To implement the custom loss in the above network, refer to the function “modelGradients” from the corrected code below. Compute “gradients = dlgradient(loss, net.Learnables);” and then use “sgdmupdate(net, ...)” to update the network.
numObservations = 100;
numFeatures = 3;
numResponses = 3;
sequenceLength = 1;
X_train = rand(numFeatures, sequenceLength, numObservations);
Y_train = rand(numResponses, sequenceLength, numObservations);
numHiddenUnits = 100;
layers = [ ...
sequenceInputLayer(numFeatures)
lstmLayer(numHiddenUnits, 'OutputMode', 'sequence')

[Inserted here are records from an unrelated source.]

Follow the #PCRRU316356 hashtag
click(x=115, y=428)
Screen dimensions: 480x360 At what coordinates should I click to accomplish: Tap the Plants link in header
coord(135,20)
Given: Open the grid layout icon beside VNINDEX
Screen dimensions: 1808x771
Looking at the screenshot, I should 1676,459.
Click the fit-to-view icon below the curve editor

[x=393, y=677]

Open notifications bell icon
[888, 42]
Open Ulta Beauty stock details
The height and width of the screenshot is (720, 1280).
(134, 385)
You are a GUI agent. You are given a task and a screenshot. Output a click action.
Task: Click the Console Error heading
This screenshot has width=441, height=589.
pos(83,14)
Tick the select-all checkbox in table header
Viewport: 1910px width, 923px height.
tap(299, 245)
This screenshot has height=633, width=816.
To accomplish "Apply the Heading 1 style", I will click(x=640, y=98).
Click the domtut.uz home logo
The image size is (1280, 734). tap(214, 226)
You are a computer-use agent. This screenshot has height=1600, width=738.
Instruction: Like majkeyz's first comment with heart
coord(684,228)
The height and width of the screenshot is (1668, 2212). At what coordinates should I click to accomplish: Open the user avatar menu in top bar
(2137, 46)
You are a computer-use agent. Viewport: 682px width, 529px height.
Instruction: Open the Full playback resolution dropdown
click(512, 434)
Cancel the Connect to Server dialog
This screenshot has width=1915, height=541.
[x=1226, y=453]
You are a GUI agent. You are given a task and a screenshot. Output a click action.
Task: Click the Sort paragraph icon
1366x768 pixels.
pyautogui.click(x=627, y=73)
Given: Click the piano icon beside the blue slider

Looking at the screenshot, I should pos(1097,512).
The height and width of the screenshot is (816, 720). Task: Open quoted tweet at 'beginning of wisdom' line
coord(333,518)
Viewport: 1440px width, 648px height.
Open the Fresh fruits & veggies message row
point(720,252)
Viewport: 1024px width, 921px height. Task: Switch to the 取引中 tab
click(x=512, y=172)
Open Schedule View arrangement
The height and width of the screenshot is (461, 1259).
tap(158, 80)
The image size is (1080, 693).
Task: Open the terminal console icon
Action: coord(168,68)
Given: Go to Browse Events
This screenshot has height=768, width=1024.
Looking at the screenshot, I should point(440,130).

fullyConnectedLayer(numResponses)
];
maxEpochs = 50;
miniBatchSize = 3;
learningRate = 0.01;
net = dlnetwork(layers);
numMiniBatches = floor(numObservations / miniBatchSize);
averageGrad = [];
averageSqGrad = [];
iteration = 0;
Velocities = [];
momentum = 0.9;
for epoch = 1:maxEpochs
idx = randperm(numObservations);
X_train_shuffled = X_train(:, :, idx);
Y_train_shuffled = Y_train(:, :, idx);
totalLoss = 0;
for i = 1:numMiniBatches
idxBatch = (i - 1) * miniBatchSize + 1 : i * miniBatchSize;
X_batch = X_train_shuffled(:, :, idxBatch);
Y_batch = Y_train_shuffled(:, :, idxBatch);
iteration = iteration + 1;
dlX_batch = dlarray(X_batch, 'CBT');
dlY_batch = dlarray(Y_batch, 'CBT');
[loss, gradients] = dlfeval(@modelGradients, net, dlX_batch, dlY_batch);
[net, Velocities] = sgdmupdate(net, gradients, Velocities, learningRate, momentum);
totalLoss = totalLoss + loss;
end
avgLoss = totalLoss / numMiniBatches;
fprintf('Epoch %d, Average Loss: %.4f\n', epoch, avgLoss);
end
function [loss, gradients] = modelGradients(net, dlX, dlY)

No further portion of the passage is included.